(Saved entries)
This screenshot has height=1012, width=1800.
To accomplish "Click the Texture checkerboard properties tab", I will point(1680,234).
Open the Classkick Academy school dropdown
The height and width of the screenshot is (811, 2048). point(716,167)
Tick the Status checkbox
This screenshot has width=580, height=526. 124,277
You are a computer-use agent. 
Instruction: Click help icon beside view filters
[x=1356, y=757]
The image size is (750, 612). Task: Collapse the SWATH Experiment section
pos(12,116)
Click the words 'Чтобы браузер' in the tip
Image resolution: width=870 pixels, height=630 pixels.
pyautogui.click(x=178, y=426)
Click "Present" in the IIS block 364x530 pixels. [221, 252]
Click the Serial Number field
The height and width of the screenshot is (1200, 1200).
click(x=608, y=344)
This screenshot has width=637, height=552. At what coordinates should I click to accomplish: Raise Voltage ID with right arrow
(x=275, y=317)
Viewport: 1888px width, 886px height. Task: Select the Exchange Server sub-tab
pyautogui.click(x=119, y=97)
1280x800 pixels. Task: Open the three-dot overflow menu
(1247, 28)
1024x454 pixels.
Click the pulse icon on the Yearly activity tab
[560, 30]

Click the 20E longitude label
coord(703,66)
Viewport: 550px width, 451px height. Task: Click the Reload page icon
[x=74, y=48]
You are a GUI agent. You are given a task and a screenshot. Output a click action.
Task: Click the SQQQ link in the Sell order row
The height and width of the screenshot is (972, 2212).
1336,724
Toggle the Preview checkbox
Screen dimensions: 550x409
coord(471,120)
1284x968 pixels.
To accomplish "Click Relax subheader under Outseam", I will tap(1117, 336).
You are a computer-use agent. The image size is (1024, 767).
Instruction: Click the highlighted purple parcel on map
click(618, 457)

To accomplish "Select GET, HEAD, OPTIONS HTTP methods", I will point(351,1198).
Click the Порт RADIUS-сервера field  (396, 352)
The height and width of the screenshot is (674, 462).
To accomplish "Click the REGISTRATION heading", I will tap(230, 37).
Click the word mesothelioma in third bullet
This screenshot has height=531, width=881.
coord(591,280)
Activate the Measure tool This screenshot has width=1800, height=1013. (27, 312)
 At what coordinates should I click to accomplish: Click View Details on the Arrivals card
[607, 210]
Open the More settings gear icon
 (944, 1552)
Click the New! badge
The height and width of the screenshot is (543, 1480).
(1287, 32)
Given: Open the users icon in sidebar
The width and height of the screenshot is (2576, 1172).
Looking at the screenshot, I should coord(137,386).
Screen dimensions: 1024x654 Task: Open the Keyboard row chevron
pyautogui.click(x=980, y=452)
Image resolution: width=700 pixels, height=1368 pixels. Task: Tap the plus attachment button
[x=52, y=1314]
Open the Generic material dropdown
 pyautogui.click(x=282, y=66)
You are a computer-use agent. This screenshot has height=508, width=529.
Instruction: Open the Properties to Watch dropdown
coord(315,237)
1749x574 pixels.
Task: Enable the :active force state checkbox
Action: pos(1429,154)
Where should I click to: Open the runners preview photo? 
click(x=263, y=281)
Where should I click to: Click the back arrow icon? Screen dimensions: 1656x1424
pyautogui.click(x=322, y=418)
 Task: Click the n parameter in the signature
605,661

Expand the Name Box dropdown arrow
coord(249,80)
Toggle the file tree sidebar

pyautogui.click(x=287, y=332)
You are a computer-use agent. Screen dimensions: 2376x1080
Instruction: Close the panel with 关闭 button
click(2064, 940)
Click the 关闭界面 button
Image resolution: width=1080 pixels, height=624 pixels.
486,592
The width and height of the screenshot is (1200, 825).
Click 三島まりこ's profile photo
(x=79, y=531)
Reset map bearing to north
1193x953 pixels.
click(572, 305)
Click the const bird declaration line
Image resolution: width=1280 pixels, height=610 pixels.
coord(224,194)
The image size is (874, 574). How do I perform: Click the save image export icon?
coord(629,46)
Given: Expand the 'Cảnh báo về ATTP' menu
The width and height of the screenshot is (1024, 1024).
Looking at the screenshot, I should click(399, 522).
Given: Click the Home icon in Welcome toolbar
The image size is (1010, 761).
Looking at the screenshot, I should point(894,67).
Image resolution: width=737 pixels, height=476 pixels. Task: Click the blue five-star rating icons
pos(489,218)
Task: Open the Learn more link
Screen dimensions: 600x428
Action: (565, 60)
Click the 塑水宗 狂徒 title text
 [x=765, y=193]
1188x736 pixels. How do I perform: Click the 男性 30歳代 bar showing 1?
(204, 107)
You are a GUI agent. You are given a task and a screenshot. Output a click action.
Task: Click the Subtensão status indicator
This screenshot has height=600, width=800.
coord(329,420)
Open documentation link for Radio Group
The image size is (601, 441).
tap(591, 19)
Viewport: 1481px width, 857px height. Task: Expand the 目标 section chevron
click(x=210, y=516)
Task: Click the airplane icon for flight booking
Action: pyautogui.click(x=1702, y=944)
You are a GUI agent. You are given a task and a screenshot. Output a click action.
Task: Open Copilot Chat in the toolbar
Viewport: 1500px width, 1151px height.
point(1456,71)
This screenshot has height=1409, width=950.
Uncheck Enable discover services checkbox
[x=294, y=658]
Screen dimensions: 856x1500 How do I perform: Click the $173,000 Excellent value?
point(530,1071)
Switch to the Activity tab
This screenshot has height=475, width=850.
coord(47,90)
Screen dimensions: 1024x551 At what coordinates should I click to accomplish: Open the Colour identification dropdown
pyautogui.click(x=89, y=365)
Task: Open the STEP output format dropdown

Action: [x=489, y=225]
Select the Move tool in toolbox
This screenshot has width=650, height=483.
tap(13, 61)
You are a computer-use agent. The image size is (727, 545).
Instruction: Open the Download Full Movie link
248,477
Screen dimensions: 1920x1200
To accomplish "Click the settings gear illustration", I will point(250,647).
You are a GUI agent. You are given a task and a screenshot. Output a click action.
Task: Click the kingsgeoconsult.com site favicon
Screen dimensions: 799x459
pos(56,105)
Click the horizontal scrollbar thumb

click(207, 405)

◆ **Task item**: Write out every entry above, word for word.

◆ **Your response**:
This screenshot has height=1012, width=1800.
To accomplish "Click the Texture checkerboard properties tab", I will point(1680,234).
Open the Classkick Academy school dropdown
The height and width of the screenshot is (811, 2048). point(716,167)
Tick the Status checkbox
This screenshot has width=580, height=526. 124,277
You are a computer-use agent. 
Instruction: Click help icon beside view filters
[x=1356, y=757]
The image size is (750, 612). Task: Collapse the SWATH Experiment section
pos(12,116)
Click the words 'Чтобы браузер' in the tip
Image resolution: width=870 pixels, height=630 pixels.
pyautogui.click(x=178, y=426)
Click "Present" in the IIS block 364x530 pixels. [221, 252]
Click the Serial Number field
The height and width of the screenshot is (1200, 1200).
click(x=608, y=344)
This screenshot has width=637, height=552. At what coordinates should I click to accomplish: Raise Voltage ID with right arrow
(x=275, y=317)
Viewport: 1888px width, 886px height. Task: Select the Exchange Server sub-tab
pyautogui.click(x=119, y=97)
1280x800 pixels. Task: Open the three-dot overflow menu
(1247, 28)
1024x454 pixels.
Click the pulse icon on the Yearly activity tab
[560, 30]

Click the 20E longitude label
coord(703,66)
Viewport: 550px width, 451px height. Task: Click the Reload page icon
[x=74, y=48]
You are a GUI agent. You are given a task and a screenshot. Output a click action.
Task: Click the SQQQ link in the Sell order row
The height and width of the screenshot is (972, 2212).
1336,724
Toggle the Preview checkbox
Screen dimensions: 550x409
coord(471,120)
1284x968 pixels.
To accomplish "Click Relax subheader under Outseam", I will tap(1117, 336).
You are a computer-use agent. The image size is (1024, 767).
Instruction: Click the highlighted purple parcel on map
click(618, 457)

To accomplish "Select GET, HEAD, OPTIONS HTTP methods", I will point(351,1198).
Click the Порт RADIUS-сервера field  (396, 352)
The height and width of the screenshot is (674, 462).
To accomplish "Click the REGISTRATION heading", I will tap(230, 37).
Click the word mesothelioma in third bullet
This screenshot has height=531, width=881.
coord(591,280)
Activate the Measure tool This screenshot has width=1800, height=1013. (27, 312)
 At what coordinates should I click to accomplish: Click View Details on the Arrivals card
[607, 210]
Open the More settings gear icon
 (944, 1552)
Click the New! badge
The height and width of the screenshot is (543, 1480).
(1287, 32)
Given: Open the users icon in sidebar
The width and height of the screenshot is (2576, 1172).
Looking at the screenshot, I should coord(137,386).
Screen dimensions: 1024x654 Task: Open the Keyboard row chevron
pyautogui.click(x=980, y=452)
Image resolution: width=700 pixels, height=1368 pixels. Task: Tap the plus attachment button
[x=52, y=1314]
Open the Generic material dropdown
 pyautogui.click(x=282, y=66)
You are a computer-use agent. This screenshot has height=508, width=529.
Instruction: Open the Properties to Watch dropdown
coord(315,237)
1749x574 pixels.
Task: Enable the :active force state checkbox
Action: pos(1429,154)
Where should I click to: Open the runners preview photo? 
click(x=263, y=281)
Where should I click to: Click the back arrow icon? Screen dimensions: 1656x1424
pyautogui.click(x=322, y=418)
 Task: Click the n parameter in the signature
605,661

Expand the Name Box dropdown arrow
coord(249,80)
Toggle the file tree sidebar

pyautogui.click(x=287, y=332)
You are a computer-use agent. Screen dimensions: 2376x1080
Instruction: Close the panel with 关闭 button
click(2064, 940)
Click the 关闭界面 button
Image resolution: width=1080 pixels, height=624 pixels.
486,592
The width and height of the screenshot is (1200, 825).
Click 三島まりこ's profile photo
(x=79, y=531)
Reset map bearing to north
1193x953 pixels.
click(572, 305)
Click the const bird declaration line
Image resolution: width=1280 pixels, height=610 pixels.
coord(224,194)
The image size is (874, 574). How do I perform: Click the save image export icon?
coord(629,46)
Given: Expand the 'Cảnh báo về ATTP' menu
The width and height of the screenshot is (1024, 1024).
Looking at the screenshot, I should click(399, 522).
Given: Click the Home icon in Welcome toolbar
The image size is (1010, 761).
Looking at the screenshot, I should point(894,67).
Image resolution: width=737 pixels, height=476 pixels. Task: Click the blue five-star rating icons
pos(489,218)
Task: Open the Learn more link
Screen dimensions: 600x428
Action: (565, 60)
Click the 塑水宗 狂徒 title text
 [x=765, y=193]
1188x736 pixels. How do I perform: Click the 男性 30歳代 bar showing 1?
(204, 107)
You are a GUI agent. You are given a task and a screenshot. Output a click action.
Task: Click the Subtensão status indicator
This screenshot has height=600, width=800.
coord(329,420)
Open documentation link for Radio Group
The image size is (601, 441).
tap(591, 19)
Viewport: 1481px width, 857px height. Task: Expand the 目标 section chevron
click(x=210, y=516)
Task: Click the airplane icon for flight booking
Action: pyautogui.click(x=1702, y=944)
You are a GUI agent. You are given a task and a screenshot. Output a click action.
Task: Open Copilot Chat in the toolbar
Viewport: 1500px width, 1151px height.
point(1456,71)
This screenshot has height=1409, width=950.
Uncheck Enable discover services checkbox
[x=294, y=658]
Screen dimensions: 856x1500 How do I perform: Click the $173,000 Excellent value?
point(530,1071)
Switch to the Activity tab
This screenshot has height=475, width=850.
coord(47,90)
Screen dimensions: 1024x551 At what coordinates should I click to accomplish: Open the Colour identification dropdown
pyautogui.click(x=89, y=365)
Task: Open the STEP output format dropdown

Action: [x=489, y=225]
Select the Move tool in toolbox
This screenshot has width=650, height=483.
tap(13, 61)
You are a computer-use agent. The image size is (727, 545).
Instruction: Open the Download Full Movie link
248,477
Screen dimensions: 1920x1200
To accomplish "Click the settings gear illustration", I will point(250,647).
You are a GUI agent. You are given a task and a screenshot. Output a click action.
Task: Click the kingsgeoconsult.com site favicon
Screen dimensions: 799x459
pos(56,105)
Click the horizontal scrollbar thumb

click(207, 405)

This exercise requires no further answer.